Спустившись на этаж, где располагалась комната девочек, Гарри остановился и огляделся. Затаив дыхание, он прислушивался к любому звуку, который мог бы подсказать ему, что он не единственный, кто был не в постели в два часа ночи. Убедившись, что все в порядке, он неспешно подошел к комнате, где Гермиона остановилась вместе с Джинни Уизли. Осторожно открыв дверь, он аккуратно протиснулся внутрь. На цыпочках подойдя к кровати Гермионы, несколько мгновений он наблюдал за мирным ангельским видом спящей с распущенными волосами подруги. Гарри заметил на ее губах спокойную улыбку, видимо, ей снилось что-то приятное, но затем, набравшись храбрости, мягко потрепал ее за плечо. Когда Гермиона начала просыпаться, Гарри бросил невербальные чары, надеясь, что девушка на соседней постели не услышит их и не проснется. Порадовавшись, что Гермиона его узнала и поняла необходимость в тишине.

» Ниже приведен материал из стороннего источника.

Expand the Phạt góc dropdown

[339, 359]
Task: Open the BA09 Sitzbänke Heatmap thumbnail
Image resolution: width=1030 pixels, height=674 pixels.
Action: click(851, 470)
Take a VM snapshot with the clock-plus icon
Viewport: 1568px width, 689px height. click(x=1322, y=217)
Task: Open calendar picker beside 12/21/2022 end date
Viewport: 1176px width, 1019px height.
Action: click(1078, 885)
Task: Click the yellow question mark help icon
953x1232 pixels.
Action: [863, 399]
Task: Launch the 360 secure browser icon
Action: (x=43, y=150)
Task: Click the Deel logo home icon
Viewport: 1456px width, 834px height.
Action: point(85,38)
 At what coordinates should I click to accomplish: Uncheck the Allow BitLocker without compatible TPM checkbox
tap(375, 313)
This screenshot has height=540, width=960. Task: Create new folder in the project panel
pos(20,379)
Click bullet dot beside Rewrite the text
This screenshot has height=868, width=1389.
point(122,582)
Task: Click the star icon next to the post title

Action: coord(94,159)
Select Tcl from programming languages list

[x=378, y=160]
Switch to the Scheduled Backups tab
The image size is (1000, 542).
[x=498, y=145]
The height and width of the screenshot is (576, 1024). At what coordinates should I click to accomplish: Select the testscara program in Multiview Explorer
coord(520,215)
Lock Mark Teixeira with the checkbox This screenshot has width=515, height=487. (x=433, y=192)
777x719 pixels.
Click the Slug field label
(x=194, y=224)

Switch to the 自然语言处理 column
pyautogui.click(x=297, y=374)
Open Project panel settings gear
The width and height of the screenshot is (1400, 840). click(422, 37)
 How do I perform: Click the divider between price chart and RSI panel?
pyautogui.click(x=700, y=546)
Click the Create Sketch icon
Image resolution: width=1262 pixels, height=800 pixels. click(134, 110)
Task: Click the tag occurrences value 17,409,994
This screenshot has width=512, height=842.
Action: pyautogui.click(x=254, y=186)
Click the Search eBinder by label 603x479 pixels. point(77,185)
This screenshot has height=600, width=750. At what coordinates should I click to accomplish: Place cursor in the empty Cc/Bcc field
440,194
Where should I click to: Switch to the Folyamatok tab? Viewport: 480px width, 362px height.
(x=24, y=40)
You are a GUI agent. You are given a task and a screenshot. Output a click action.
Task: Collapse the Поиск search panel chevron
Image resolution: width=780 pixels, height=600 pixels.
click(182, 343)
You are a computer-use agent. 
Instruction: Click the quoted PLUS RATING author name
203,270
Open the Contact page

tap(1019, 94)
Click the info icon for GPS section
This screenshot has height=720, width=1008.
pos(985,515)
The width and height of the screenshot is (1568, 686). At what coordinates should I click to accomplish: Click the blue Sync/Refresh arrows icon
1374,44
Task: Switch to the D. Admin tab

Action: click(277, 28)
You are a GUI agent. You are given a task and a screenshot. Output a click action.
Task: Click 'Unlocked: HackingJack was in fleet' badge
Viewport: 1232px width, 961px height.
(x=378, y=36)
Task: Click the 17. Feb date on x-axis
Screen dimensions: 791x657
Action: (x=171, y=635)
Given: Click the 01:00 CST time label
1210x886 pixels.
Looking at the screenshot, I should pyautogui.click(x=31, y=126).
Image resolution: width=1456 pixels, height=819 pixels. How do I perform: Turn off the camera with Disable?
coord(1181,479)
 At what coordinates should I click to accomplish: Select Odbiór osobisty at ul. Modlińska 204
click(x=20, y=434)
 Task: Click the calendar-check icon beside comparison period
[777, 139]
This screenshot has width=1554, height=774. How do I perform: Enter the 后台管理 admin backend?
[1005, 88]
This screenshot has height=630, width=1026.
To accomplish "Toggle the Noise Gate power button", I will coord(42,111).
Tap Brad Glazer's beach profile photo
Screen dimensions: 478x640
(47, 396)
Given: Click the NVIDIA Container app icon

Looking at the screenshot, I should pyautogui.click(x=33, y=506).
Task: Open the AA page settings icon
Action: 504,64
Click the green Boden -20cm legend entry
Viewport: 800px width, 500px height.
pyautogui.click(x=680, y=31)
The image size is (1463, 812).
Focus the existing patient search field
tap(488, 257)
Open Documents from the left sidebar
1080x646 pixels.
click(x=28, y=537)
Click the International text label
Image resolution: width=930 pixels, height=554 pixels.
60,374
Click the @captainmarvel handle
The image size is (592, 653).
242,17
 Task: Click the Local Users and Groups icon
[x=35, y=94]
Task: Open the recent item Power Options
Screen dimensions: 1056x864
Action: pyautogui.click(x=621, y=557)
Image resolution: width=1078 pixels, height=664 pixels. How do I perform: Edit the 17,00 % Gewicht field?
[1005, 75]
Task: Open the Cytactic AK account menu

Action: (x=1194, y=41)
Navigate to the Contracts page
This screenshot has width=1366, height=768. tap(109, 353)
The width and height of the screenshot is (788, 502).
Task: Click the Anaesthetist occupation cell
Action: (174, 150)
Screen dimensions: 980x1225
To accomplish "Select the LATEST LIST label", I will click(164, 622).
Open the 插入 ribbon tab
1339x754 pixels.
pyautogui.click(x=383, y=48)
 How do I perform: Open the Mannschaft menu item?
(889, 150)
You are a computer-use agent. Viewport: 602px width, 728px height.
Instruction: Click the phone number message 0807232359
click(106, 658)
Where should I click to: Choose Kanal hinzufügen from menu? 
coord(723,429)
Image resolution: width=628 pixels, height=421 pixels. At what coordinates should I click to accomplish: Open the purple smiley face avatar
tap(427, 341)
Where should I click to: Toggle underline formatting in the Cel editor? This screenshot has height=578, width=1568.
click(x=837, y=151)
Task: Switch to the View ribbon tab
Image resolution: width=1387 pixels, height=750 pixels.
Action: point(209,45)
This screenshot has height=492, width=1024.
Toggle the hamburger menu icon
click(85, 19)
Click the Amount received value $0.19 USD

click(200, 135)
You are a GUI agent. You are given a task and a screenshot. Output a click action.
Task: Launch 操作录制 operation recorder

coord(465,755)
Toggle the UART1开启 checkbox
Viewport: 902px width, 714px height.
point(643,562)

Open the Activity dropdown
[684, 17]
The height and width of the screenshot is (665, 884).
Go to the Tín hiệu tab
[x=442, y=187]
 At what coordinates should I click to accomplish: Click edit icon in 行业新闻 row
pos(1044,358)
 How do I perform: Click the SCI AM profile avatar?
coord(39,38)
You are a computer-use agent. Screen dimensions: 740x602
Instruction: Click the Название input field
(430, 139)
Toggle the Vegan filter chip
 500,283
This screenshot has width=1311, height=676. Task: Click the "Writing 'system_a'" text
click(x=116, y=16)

— Мы можем поговорить? Давай спустимся на кухню, — прошептал он ей на ушко.

Гермиона кивнула, и после того, как Гарри покинул комнату, она быстро собралась, чтобы последовать за ним на кухню, которая была на два этажа ниже.

Гермиона, впрочем, как и остальные, кто был в курсе, что крестный Гарри погиб в битве в Отделе Тайн, получила указание не беспокоить Гарри, пока он будет у своих родственников. Не писать и ничего не посылать ему. Им приказали вообще не связываться с ним. Первые несколько дней каникул она с трудом пыталась придерживаться инструкций, ведь она же практически преклонялась перед авторитетом Дамблдора, хотя и понимала, что Гарри будет в ярости.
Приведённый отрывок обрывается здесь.